### Assigned task
Each line from the start of the records through the line containing "08-6742426 (1093, 775)" is to be transcribed exactly, and no other line is to be included.

(Stored data entries)
[Start of Attachment]
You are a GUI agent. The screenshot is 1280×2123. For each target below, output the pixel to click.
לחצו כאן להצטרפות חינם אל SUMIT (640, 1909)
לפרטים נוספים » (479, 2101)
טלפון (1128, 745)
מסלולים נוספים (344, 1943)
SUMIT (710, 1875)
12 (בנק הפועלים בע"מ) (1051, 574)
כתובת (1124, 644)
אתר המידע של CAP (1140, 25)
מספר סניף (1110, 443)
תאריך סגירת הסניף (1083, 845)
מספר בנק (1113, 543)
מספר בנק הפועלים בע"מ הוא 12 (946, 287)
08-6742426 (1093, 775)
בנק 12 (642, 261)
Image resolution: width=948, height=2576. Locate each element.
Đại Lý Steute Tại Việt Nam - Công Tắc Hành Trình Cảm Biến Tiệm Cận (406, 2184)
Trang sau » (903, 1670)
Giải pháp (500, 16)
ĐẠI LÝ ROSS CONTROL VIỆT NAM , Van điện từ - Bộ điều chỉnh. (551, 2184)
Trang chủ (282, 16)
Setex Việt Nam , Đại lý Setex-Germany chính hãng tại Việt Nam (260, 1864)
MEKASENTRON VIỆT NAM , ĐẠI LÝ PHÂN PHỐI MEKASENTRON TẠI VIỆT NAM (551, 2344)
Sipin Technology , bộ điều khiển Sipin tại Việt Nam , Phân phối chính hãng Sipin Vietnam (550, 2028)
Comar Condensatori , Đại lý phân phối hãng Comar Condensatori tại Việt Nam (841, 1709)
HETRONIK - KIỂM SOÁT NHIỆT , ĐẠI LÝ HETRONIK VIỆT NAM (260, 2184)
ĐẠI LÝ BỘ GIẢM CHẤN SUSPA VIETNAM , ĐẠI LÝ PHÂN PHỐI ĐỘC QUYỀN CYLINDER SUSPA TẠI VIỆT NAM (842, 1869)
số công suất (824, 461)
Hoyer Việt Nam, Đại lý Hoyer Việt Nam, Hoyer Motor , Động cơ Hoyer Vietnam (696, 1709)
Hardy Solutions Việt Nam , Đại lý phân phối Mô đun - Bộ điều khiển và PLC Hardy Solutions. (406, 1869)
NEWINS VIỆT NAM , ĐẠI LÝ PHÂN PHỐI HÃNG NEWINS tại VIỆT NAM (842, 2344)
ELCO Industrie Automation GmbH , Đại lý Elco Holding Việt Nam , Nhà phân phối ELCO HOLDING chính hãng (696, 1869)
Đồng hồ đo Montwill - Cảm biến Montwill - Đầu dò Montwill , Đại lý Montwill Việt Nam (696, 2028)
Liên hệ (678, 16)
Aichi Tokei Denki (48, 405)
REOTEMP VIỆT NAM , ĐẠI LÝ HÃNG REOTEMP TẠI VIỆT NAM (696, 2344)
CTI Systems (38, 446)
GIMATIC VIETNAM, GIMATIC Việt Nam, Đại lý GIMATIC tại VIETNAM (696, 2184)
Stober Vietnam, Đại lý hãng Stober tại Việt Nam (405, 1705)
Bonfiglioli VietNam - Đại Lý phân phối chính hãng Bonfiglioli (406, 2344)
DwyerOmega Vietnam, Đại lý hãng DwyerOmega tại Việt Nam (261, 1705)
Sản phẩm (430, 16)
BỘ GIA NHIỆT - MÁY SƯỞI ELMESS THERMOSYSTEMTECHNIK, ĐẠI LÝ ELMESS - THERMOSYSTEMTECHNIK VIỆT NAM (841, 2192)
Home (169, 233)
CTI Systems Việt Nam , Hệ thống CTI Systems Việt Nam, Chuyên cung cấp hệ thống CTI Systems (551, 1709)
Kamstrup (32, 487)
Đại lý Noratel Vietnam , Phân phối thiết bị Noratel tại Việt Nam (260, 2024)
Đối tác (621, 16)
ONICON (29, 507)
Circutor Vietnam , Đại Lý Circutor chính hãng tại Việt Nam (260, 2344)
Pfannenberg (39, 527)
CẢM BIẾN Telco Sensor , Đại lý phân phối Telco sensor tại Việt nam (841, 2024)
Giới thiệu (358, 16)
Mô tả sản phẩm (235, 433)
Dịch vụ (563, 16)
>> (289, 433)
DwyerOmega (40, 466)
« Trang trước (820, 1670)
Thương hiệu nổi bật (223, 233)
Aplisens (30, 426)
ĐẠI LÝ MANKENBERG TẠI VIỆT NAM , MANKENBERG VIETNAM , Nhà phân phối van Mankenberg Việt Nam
[End of Attachment]
### Answer space
You are a GUI agent. The screenshot is 1280×2123. For each target below, output the pixel to click.
לחצו כאן להצטרפות חינם אל SUMIT (640, 1909)
לפרטים נוספים » (479, 2101)
טלפון (1128, 745)
מסלולים נוספים (344, 1943)
SUMIT (710, 1875)
12 (בנק הפועלים בע"מ) (1051, 574)
כתובת (1124, 644)
אתר המידע של CAP (1140, 25)
מספר סניף (1110, 443)
תאריך סגירת הסניף (1083, 845)
מספר בנק (1113, 543)
מספר בנק הפועלים בע"מ הוא 12 (946, 287)
08-6742426 (1093, 775)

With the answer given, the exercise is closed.